■ **INSTRUCTIONS TO FOLLOW**
From the listing below, work out the number of lines containing "apps" and give that number without comment.
** INFORMATION GIVEN follows **
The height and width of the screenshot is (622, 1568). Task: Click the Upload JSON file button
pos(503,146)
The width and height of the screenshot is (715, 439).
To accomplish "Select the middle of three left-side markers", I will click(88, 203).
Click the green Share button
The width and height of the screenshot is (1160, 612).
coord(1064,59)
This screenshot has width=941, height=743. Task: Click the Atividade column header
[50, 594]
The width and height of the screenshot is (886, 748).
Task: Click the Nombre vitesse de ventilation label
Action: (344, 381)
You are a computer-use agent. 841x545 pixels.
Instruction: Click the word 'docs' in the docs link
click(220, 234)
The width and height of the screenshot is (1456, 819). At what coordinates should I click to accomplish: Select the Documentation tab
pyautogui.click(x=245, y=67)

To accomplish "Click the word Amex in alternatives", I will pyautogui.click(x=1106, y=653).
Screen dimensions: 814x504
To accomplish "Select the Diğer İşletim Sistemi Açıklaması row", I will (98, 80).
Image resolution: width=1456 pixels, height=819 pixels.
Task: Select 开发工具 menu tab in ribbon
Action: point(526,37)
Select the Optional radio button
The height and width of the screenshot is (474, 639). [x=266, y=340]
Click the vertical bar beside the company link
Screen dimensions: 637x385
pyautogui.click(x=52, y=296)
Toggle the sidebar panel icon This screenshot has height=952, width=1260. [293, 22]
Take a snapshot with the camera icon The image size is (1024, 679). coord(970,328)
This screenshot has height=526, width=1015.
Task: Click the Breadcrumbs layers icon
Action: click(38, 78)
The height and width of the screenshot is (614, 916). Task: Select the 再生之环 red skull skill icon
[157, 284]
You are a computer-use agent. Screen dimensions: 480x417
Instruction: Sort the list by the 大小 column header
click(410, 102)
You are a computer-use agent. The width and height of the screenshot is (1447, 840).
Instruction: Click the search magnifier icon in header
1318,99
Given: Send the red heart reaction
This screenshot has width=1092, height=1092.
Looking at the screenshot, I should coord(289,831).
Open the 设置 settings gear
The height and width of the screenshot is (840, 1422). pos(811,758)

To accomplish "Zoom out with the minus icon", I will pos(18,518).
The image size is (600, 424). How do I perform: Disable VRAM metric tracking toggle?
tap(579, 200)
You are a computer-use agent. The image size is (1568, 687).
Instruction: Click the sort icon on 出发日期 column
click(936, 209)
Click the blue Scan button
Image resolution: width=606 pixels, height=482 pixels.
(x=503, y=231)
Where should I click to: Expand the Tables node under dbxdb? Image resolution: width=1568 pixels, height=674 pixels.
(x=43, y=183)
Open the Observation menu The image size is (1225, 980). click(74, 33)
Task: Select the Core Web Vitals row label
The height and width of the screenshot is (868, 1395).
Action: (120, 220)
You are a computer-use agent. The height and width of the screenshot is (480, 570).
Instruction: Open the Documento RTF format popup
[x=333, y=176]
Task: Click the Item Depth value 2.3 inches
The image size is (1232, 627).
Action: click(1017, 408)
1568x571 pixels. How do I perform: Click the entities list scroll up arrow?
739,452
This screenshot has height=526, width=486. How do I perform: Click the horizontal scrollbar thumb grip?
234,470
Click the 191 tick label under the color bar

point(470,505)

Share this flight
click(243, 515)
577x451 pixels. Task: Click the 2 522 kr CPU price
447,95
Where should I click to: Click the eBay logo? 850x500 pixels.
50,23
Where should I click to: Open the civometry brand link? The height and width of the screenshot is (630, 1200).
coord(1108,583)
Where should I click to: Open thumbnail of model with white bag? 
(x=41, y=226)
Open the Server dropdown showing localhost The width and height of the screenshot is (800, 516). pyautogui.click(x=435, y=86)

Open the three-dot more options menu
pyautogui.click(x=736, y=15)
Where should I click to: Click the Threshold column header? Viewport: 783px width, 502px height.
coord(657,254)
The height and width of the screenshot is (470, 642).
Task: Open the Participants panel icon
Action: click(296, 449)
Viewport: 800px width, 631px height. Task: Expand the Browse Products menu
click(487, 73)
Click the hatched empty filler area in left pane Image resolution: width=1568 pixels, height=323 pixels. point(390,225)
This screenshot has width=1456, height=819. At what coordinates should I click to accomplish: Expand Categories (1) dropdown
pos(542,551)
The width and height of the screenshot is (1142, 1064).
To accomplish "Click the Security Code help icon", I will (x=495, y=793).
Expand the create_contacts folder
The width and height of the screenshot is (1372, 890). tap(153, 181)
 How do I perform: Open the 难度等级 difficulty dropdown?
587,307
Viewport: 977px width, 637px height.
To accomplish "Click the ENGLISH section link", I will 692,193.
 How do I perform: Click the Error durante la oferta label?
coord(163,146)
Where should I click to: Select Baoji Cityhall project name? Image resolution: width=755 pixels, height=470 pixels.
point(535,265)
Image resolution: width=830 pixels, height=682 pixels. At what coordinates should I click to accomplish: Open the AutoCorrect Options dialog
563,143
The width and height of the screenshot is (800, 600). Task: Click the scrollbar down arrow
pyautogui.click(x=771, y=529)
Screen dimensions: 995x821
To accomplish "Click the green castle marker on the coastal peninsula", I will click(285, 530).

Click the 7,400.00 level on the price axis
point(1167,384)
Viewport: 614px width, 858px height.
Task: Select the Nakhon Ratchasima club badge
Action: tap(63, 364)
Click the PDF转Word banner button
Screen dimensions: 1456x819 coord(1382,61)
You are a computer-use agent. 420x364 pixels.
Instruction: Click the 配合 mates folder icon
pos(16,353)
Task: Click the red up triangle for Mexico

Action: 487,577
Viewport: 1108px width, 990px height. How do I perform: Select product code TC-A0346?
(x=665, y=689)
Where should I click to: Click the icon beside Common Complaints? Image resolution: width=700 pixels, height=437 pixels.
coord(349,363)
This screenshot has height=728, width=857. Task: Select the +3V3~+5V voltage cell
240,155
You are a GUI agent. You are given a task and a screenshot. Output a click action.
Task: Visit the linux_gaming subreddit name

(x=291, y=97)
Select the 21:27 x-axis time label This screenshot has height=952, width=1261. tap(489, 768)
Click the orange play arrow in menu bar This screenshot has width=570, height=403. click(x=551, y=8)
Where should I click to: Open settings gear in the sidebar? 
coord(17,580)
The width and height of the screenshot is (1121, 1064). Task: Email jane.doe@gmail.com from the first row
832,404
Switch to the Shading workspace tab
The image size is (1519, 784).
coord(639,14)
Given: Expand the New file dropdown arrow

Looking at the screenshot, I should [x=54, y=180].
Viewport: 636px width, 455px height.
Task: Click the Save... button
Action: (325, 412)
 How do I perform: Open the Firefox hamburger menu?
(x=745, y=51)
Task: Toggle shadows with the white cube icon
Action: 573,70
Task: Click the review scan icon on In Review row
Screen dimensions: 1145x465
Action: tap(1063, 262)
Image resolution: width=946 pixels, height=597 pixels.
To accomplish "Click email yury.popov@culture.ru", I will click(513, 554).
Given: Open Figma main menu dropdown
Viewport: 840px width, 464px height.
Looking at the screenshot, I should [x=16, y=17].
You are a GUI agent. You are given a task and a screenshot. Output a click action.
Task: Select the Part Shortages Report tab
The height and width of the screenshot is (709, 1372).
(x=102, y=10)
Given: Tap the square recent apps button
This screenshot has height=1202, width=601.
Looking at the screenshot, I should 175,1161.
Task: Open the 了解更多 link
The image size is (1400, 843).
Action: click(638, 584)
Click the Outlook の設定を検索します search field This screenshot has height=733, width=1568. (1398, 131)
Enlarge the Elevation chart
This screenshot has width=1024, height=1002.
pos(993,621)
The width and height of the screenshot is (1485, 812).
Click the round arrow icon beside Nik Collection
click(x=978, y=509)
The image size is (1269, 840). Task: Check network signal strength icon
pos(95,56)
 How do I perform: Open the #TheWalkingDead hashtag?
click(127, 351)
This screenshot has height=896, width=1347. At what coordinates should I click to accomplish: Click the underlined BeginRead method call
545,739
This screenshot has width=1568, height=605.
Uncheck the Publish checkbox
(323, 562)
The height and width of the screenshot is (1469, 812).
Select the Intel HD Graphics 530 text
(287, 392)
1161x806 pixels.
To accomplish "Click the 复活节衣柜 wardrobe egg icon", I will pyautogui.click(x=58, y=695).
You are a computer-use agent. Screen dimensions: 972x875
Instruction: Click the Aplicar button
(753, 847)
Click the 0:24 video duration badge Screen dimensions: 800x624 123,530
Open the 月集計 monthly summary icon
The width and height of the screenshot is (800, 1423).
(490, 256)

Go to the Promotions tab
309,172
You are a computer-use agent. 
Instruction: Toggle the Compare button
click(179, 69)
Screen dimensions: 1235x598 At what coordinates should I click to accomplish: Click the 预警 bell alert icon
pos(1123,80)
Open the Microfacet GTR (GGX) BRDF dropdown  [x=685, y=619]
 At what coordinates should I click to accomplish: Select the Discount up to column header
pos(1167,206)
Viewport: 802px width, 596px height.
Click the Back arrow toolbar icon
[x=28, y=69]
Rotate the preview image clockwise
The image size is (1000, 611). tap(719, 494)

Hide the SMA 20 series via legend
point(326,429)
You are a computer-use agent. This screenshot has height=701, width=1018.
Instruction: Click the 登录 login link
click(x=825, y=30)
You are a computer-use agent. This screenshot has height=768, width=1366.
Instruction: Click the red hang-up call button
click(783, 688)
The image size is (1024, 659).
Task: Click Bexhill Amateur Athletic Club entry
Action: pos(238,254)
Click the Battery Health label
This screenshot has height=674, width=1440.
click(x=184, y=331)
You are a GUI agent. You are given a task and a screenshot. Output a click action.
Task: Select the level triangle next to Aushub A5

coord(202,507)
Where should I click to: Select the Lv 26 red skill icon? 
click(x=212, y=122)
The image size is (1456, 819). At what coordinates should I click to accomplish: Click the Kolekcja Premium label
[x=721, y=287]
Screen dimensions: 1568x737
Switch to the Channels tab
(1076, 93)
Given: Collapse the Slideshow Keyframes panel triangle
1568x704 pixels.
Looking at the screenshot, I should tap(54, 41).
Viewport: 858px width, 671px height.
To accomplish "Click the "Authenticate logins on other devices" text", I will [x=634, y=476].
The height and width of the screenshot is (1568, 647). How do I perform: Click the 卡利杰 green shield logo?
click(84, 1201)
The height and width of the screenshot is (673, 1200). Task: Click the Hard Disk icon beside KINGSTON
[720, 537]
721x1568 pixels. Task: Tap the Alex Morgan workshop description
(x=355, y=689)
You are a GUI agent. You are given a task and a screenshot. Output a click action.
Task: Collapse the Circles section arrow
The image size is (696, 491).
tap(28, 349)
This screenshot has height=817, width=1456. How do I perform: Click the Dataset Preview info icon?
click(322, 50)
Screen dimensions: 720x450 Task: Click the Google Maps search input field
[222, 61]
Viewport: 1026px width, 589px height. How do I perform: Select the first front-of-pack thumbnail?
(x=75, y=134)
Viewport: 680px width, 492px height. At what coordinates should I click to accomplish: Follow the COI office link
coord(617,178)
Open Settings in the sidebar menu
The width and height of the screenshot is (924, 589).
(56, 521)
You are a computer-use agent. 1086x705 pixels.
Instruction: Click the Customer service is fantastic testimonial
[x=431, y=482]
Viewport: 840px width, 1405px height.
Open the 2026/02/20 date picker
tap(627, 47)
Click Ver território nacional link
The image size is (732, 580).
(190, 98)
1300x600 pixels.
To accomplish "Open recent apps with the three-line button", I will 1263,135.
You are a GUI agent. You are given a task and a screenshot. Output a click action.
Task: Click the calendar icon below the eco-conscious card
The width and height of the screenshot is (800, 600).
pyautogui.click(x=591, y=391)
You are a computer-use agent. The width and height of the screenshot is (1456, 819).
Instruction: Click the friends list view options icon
** End of INFORMATION GIVEN **
■ **WRITTEN RESPONSE**
2